• [The data]
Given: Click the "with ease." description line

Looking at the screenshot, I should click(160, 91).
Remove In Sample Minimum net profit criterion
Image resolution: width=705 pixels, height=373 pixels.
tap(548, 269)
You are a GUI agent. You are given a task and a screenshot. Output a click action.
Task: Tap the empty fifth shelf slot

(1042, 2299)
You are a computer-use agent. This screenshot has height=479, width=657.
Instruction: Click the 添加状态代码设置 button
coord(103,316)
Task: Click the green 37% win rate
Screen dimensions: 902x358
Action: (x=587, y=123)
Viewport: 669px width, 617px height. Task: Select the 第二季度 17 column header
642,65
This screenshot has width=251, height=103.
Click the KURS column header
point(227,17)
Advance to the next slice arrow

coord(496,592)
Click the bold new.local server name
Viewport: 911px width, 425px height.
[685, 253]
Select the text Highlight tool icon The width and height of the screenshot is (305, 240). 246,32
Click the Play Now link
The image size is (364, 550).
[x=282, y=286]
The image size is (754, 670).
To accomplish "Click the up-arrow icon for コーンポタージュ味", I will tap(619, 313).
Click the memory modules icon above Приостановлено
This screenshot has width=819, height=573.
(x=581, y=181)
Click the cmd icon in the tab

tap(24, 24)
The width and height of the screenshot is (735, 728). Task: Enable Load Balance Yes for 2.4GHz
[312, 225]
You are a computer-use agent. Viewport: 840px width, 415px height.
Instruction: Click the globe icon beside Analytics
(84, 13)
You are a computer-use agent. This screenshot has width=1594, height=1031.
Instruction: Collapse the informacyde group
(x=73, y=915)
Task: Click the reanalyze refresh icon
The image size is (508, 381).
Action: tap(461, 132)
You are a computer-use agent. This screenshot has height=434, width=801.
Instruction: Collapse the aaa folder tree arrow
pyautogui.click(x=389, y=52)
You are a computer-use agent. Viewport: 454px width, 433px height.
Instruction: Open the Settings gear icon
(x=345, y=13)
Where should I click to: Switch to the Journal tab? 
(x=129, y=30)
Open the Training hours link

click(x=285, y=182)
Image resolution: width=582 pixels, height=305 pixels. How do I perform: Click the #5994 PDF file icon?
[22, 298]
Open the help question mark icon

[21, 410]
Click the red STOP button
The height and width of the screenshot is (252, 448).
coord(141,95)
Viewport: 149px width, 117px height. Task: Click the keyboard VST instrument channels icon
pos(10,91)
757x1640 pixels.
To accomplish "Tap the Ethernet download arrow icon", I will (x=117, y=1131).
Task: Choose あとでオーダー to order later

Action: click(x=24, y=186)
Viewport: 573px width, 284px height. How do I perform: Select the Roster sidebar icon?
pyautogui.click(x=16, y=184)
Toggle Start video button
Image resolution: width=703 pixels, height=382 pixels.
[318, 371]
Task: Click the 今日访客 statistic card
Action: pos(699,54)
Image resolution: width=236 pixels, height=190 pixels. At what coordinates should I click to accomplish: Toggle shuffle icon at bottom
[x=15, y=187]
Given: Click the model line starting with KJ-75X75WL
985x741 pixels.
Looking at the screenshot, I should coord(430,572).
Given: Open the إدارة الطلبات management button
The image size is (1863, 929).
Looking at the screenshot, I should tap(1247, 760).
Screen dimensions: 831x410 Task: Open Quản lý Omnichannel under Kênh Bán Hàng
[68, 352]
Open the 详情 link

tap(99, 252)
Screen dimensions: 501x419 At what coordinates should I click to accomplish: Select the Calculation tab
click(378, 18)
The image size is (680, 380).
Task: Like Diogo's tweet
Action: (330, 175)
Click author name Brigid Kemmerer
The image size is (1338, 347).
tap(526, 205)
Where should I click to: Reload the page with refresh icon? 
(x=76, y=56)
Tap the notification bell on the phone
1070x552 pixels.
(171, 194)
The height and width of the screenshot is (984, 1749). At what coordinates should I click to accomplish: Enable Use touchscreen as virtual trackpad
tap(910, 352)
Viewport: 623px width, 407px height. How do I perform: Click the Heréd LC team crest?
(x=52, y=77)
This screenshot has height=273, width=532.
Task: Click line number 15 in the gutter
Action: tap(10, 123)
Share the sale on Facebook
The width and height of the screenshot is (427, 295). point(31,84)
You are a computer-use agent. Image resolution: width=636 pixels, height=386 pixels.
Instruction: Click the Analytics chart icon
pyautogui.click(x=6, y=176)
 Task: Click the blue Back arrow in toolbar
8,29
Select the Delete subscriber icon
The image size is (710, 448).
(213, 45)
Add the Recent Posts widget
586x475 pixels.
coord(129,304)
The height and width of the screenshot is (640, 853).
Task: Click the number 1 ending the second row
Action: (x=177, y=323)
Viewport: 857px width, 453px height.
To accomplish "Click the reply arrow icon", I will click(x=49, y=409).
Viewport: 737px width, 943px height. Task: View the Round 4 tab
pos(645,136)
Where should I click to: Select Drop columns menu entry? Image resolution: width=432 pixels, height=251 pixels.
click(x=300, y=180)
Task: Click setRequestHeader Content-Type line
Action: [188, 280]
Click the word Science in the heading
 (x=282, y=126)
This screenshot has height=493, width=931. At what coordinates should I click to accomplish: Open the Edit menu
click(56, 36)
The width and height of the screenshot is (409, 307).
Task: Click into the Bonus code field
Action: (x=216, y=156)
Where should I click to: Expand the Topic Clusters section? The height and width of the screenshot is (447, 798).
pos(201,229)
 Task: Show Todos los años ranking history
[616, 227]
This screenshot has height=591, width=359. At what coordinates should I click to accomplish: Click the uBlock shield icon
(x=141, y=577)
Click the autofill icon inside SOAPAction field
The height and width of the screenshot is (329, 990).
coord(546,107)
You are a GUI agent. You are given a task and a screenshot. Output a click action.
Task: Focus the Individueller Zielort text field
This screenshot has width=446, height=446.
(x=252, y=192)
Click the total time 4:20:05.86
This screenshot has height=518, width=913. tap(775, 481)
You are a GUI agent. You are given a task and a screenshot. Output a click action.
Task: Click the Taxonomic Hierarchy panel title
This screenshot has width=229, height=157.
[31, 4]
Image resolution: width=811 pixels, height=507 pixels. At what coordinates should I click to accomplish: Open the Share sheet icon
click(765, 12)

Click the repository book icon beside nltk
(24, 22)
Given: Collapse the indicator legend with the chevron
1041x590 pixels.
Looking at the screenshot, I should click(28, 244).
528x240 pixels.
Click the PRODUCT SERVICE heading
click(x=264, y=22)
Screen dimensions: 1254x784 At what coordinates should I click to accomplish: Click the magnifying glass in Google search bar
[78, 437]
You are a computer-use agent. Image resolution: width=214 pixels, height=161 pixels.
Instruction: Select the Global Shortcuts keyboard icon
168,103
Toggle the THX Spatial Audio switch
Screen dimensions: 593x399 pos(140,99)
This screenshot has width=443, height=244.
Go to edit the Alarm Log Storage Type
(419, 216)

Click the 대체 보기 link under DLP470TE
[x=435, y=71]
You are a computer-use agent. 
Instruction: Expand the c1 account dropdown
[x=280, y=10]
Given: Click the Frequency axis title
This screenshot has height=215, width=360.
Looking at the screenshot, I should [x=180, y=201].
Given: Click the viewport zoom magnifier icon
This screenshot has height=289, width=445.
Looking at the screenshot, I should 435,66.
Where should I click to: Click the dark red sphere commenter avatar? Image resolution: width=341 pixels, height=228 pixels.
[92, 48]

• [Work required] Every record shown above should be set down again exactly.

• [Written reply]
Given: Click the "with ease." description line

Looking at the screenshot, I should click(160, 91).
Remove In Sample Minimum net profit criterion
Image resolution: width=705 pixels, height=373 pixels.
tap(548, 269)
You are a GUI agent. You are given a task and a screenshot. Output a click action.
Task: Tap the empty fifth shelf slot

(1042, 2299)
You are a computer-use agent. This screenshot has height=479, width=657.
Instruction: Click the 添加状态代码设置 button
coord(103,316)
Task: Click the green 37% win rate
Screen dimensions: 902x358
Action: (x=587, y=123)
Viewport: 669px width, 617px height. Task: Select the 第二季度 17 column header
642,65
This screenshot has width=251, height=103.
Click the KURS column header
point(227,17)
Advance to the next slice arrow

coord(496,592)
Click the bold new.local server name
Viewport: 911px width, 425px height.
[685, 253]
Select the text Highlight tool icon The width and height of the screenshot is (305, 240). 246,32
Click the Play Now link
The image size is (364, 550).
[x=282, y=286]
The image size is (754, 670).
To accomplish "Click the up-arrow icon for コーンポタージュ味", I will tap(619, 313).
Click the memory modules icon above Приостановлено
This screenshot has width=819, height=573.
(x=581, y=181)
Click the cmd icon in the tab

tap(24, 24)
The width and height of the screenshot is (735, 728). Task: Enable Load Balance Yes for 2.4GHz
[312, 225]
You are a computer-use agent. Viewport: 840px width, 415px height.
Instruction: Click the globe icon beside Analytics
(84, 13)
You are a computer-use agent. This screenshot has width=1594, height=1031.
Instruction: Collapse the informacyde group
(x=73, y=915)
Task: Click the reanalyze refresh icon
The image size is (508, 381).
Action: tap(461, 132)
You are a computer-use agent. This screenshot has height=434, width=801.
Instruction: Collapse the aaa folder tree arrow
pyautogui.click(x=389, y=52)
You are a computer-use agent. Viewport: 454px width, 433px height.
Instruction: Open the Settings gear icon
(x=345, y=13)
Where should I click to: Switch to the Journal tab? 
(x=129, y=30)
Open the Training hours link

click(x=285, y=182)
Image resolution: width=582 pixels, height=305 pixels. How do I perform: Click the #5994 PDF file icon?
[22, 298]
Open the help question mark icon

[21, 410]
Click the red STOP button
The height and width of the screenshot is (252, 448).
coord(141,95)
Viewport: 149px width, 117px height. Task: Click the keyboard VST instrument channels icon
pos(10,91)
757x1640 pixels.
To accomplish "Tap the Ethernet download arrow icon", I will (x=117, y=1131).
Task: Choose あとでオーダー to order later

Action: click(x=24, y=186)
Viewport: 573px width, 284px height. How do I perform: Select the Roster sidebar icon?
pyautogui.click(x=16, y=184)
Toggle Start video button
Image resolution: width=703 pixels, height=382 pixels.
[318, 371]
Task: Click the 今日访客 statistic card
Action: pos(699,54)
Image resolution: width=236 pixels, height=190 pixels. At what coordinates should I click to accomplish: Toggle shuffle icon at bottom
[x=15, y=187]
Given: Click the model line starting with KJ-75X75WL
985x741 pixels.
Looking at the screenshot, I should coord(430,572).
Given: Open the إدارة الطلبات management button
The image size is (1863, 929).
Looking at the screenshot, I should tap(1247, 760).
Screen dimensions: 831x410 Task: Open Quản lý Omnichannel under Kênh Bán Hàng
[68, 352]
Open the 详情 link

tap(99, 252)
Screen dimensions: 501x419 At what coordinates should I click to accomplish: Select the Calculation tab
click(378, 18)
The image size is (680, 380).
Task: Like Diogo's tweet
Action: (330, 175)
Click author name Brigid Kemmerer
The image size is (1338, 347).
tap(526, 205)
Where should I click to: Reload the page with refresh icon? 
(x=76, y=56)
Tap the notification bell on the phone
1070x552 pixels.
(171, 194)
The height and width of the screenshot is (984, 1749). At what coordinates should I click to accomplish: Enable Use touchscreen as virtual trackpad
tap(910, 352)
Viewport: 623px width, 407px height. How do I perform: Click the Heréd LC team crest?
(x=52, y=77)
This screenshot has height=273, width=532.
Task: Click line number 15 in the gutter
Action: tap(10, 123)
Share the sale on Facebook
The width and height of the screenshot is (427, 295). point(31,84)
You are a computer-use agent. Image resolution: width=636 pixels, height=386 pixels.
Instruction: Click the Analytics chart icon
pyautogui.click(x=6, y=176)
 Task: Click the blue Back arrow in toolbar
8,29
Select the Delete subscriber icon
The image size is (710, 448).
(213, 45)
Add the Recent Posts widget
586x475 pixels.
coord(129,304)
The height and width of the screenshot is (640, 853).
Task: Click the number 1 ending the second row
Action: (x=177, y=323)
Viewport: 857px width, 453px height.
To accomplish "Click the reply arrow icon", I will click(x=49, y=409).
Viewport: 737px width, 943px height. Task: View the Round 4 tab
pos(645,136)
Where should I click to: Select Drop columns menu entry? Image resolution: width=432 pixels, height=251 pixels.
click(x=300, y=180)
Task: Click setRequestHeader Content-Type line
Action: [188, 280]
Click the word Science in the heading
 (x=282, y=126)
This screenshot has height=493, width=931. At what coordinates should I click to accomplish: Open the Edit menu
click(56, 36)
The width and height of the screenshot is (409, 307).
Task: Click into the Bonus code field
Action: (x=216, y=156)
Where should I click to: Expand the Topic Clusters section? The height and width of the screenshot is (447, 798).
pos(201,229)
 Task: Show Todos los años ranking history
[616, 227]
This screenshot has height=591, width=359. At what coordinates should I click to accomplish: Click the uBlock shield icon
(x=141, y=577)
Click the autofill icon inside SOAPAction field
The height and width of the screenshot is (329, 990).
coord(546,107)
You are a GUI agent. You are given a task and a screenshot. Output a click action.
Task: Focus the Individueller Zielort text field
This screenshot has width=446, height=446.
(x=252, y=192)
Click the total time 4:20:05.86
This screenshot has height=518, width=913. tap(775, 481)
You are a GUI agent. You are given a task and a screenshot. Output a click action.
Task: Click the Taxonomic Hierarchy panel title
This screenshot has width=229, height=157.
[31, 4]
Image resolution: width=811 pixels, height=507 pixels. At what coordinates should I click to accomplish: Open the Share sheet icon
click(765, 12)

Click the repository book icon beside nltk
(24, 22)
Given: Collapse the indicator legend with the chevron
1041x590 pixels.
Looking at the screenshot, I should click(28, 244).
528x240 pixels.
Click the PRODUCT SERVICE heading
click(x=264, y=22)
Screen dimensions: 1254x784 At what coordinates should I click to accomplish: Click the magnifying glass in Google search bar
[78, 437]
You are a computer-use agent. Image resolution: width=214 pixels, height=161 pixels.
Instruction: Select the Global Shortcuts keyboard icon
168,103
Toggle the THX Spatial Audio switch
Screen dimensions: 593x399 pos(140,99)
This screenshot has width=443, height=244.
Go to edit the Alarm Log Storage Type
(419, 216)

Click the 대체 보기 link under DLP470TE
[x=435, y=71]
You are a computer-use agent. 
Instruction: Expand the c1 account dropdown
[x=280, y=10]
Given: Click the Frequency axis title
This screenshot has height=215, width=360.
Looking at the screenshot, I should [x=180, y=201].
Given: Click the viewport zoom magnifier icon
This screenshot has height=289, width=445.
Looking at the screenshot, I should 435,66.
Where should I click to: Click the dark red sphere commenter avatar? Image resolution: width=341 pixels, height=228 pixels.
[92, 48]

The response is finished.